DATA:
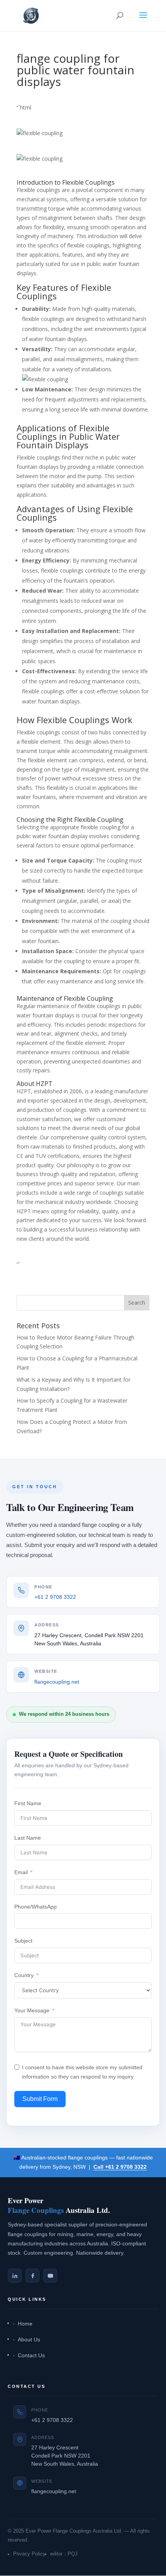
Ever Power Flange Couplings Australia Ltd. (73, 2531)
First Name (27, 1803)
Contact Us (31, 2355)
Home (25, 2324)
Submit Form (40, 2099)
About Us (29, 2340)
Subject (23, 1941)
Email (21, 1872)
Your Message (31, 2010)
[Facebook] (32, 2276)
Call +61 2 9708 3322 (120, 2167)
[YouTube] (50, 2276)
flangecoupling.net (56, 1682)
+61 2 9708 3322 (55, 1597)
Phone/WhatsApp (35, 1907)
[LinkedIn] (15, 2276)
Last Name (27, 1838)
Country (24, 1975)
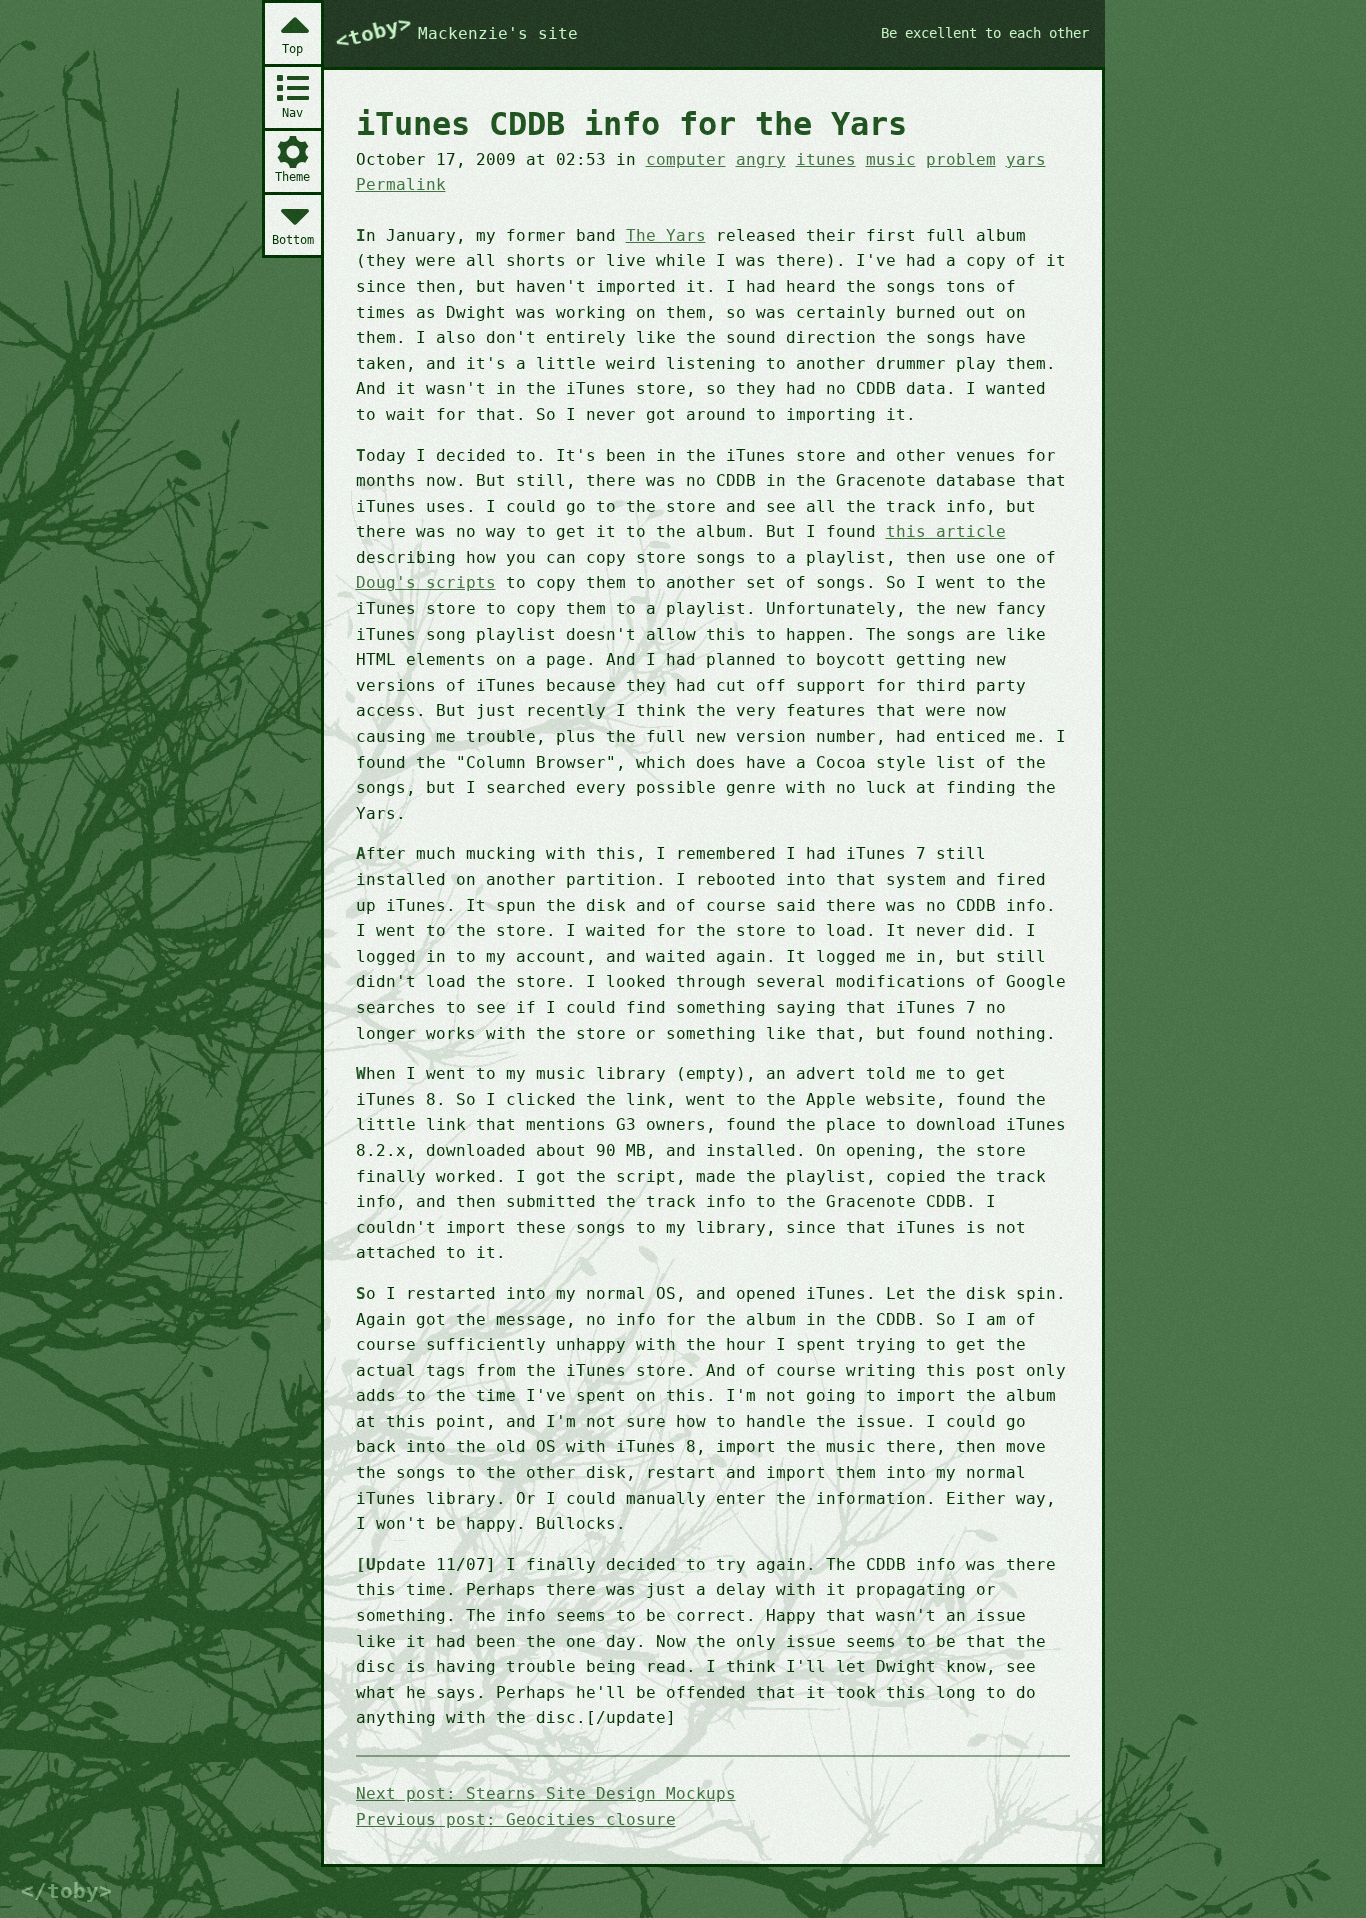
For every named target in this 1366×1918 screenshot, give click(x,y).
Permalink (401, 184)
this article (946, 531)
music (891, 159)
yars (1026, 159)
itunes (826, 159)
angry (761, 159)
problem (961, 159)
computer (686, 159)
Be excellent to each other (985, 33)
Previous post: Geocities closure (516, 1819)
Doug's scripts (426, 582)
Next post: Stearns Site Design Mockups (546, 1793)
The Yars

TASK TO COMPLETE: Nothing but the pictures may be dropped; output the records above exactly.

EXERCISE RESULT:
Ever Power Flange Couplings Australia Ltd. (73, 2531)
First Name (27, 1803)
Contact Us (31, 2355)
Home (25, 2324)
Submit Form (40, 2099)
About Us (29, 2340)
Subject (23, 1941)
Email (21, 1872)
Your Message (31, 2010)
[Facebook] (32, 2276)
Call +61 2 9708 3322 (120, 2167)
[YouTube] (50, 2276)
flangecoupling.net (56, 1682)
+61 2 9708 3322 (55, 1597)
Phone/WhatsApp (35, 1907)
[LinkedIn] (15, 2276)
Last Name (27, 1838)
Country (24, 1975)
For every named target in this 1366×1918 screenshot, give click(x,y).
Permalink (401, 184)
this article (946, 531)
music (891, 159)
yars (1026, 159)
itunes (826, 159)
angry (761, 159)
problem (961, 159)
computer (686, 159)
Be excellent to each other (985, 33)
Previous post: Geocities closure (516, 1819)
Doug's scripts (426, 582)
Next post: Stearns Site Design Mockups (546, 1793)
The Yars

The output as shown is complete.